7. "Kapłan rozdaje Jezusa. Prosi, by tym razem każdy adorował Go na ręce". Dla świętych (Matka Teresa) handkomunia to zbrodnia.
8. Lepiej poczytać Ratzingera.
Np. w pkt. 6 nie widze żadnego błędu, bo Kościół umarłych to Kościół "niedzielnych" katolików, którzy mówią Panu Bogu "pa, pa, spotkamy się za tydzień" po niedzielnej Mszy św. I niestety tacy są w przeważającej mierze polscy katolicy. I podobnie jak Pan Wilk, mam takie same odczucia, bo nawet osoby, które mnie otaczają, mimo że zdeklarowani katolicy, to nie chcą mieć z Bogiem nic wspólnego, nie mówiąc już o wypełnianiu woli Bożej (to już jest dla nich 'kosmos', tzw. 'nawiedzenie').
ad komentarz do pkt. 6. Tak samo myśleli Wycliff, Hus, Luter, Zwingli, Kalwin, Mateczka Kozłowska i tym podobni. Do czego ich razem z naśladowcami to doprowadziło - wiemy. Normalny katolik w tym tłumie "niedzielnych" katolików bije się w piersi jak celnik i jest przekonany, że jest z tego towarzystwa najbardziej niegodny.
Katolik nie ma "Naszej/Waszej wizji Kościoła", bo nie jest Lutrem. Katolik zna i posłusznie stosuje nauczanie Kościoła Katolickiego, głoszone nieomylnie przez Urząd Nauczycielski. Zagadnienie uściśla tu SVII (sobór ojców, nie sobór mediów) - i kolejne dokumenty papieskie. To w Słowie, Eucharystii i Urzędzie Nauczycielskim jest Jezus żywy. Wiec jeżeli w artykule są zagadnienia doktrynalnie wątpliwe, to trzeba je zasygnalizować - dla dobra ludzi, którzy inaczej byliby wprowadzeni w błąd = niebezpieczeństwo dla duszy.
Sorry, piszę jak jest.
Bez tego cala znajomosc nauki Kosciola i jego dokumentow na nic mu sie nie przyda.

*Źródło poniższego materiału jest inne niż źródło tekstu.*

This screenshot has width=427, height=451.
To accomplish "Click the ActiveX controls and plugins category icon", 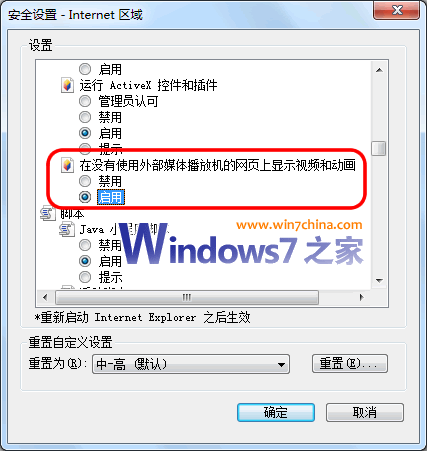I will pyautogui.click(x=67, y=85).
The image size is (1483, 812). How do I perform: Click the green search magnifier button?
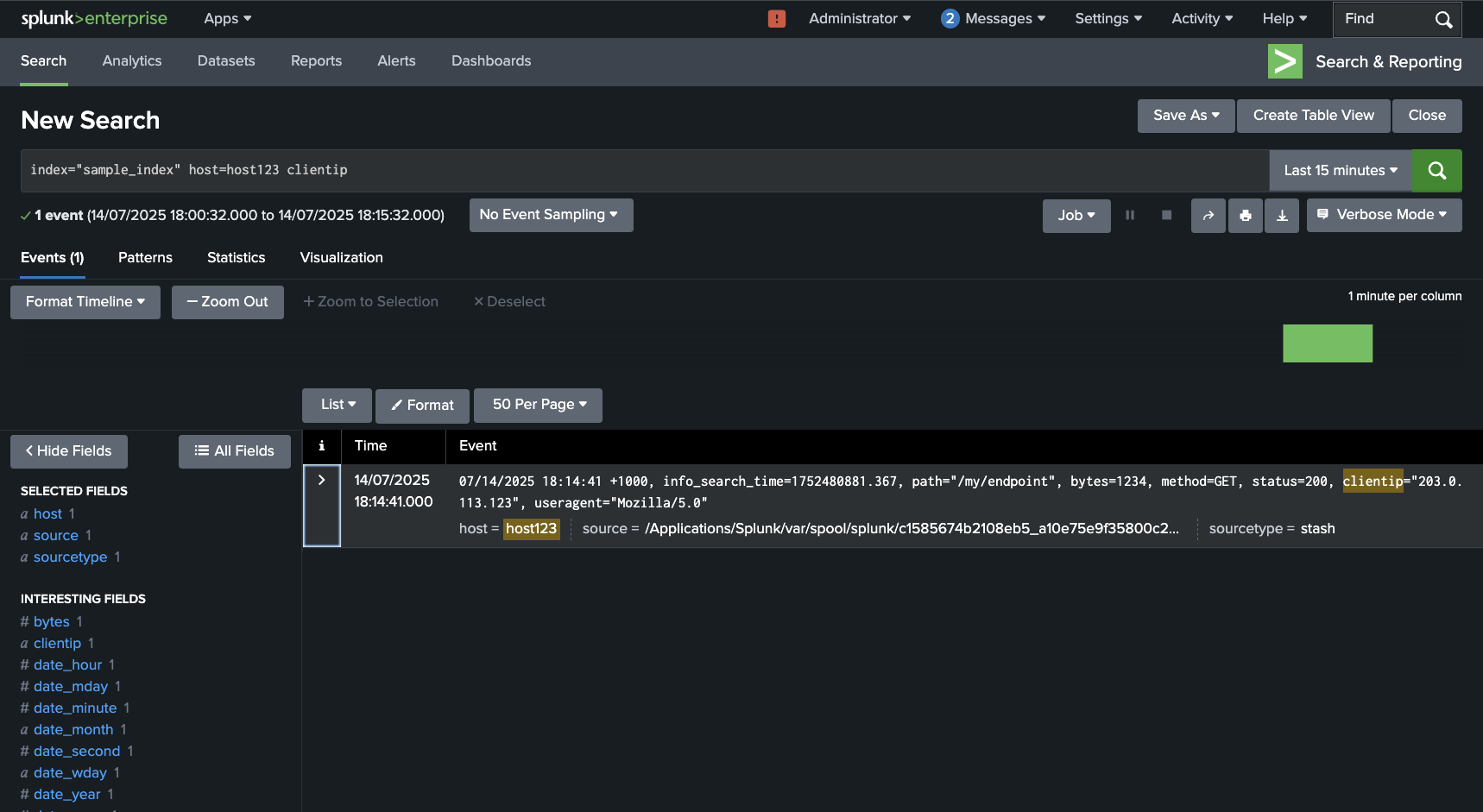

Bez milosci reszta jest niczym.
Właśnie Kościół Katolicki nieomylnie głosi Jezusa Chrystusa (w uproszczeniu "bezbłędna wiara = nauka Kościoła") i przez Sakramenty Św. i posługę kapłańską przekazuje łaskę, do zbawienia konieczną.
O co chodzi? Negujesz? Widzisz sprzeczność?
To prawda, że człowiek szukający Boga nie musi być teologiem. Dlatego całkowicie i bez zastrzeżeń wierzy w to, co mu podaje do wierzenia Kościół Św. Matka nasza.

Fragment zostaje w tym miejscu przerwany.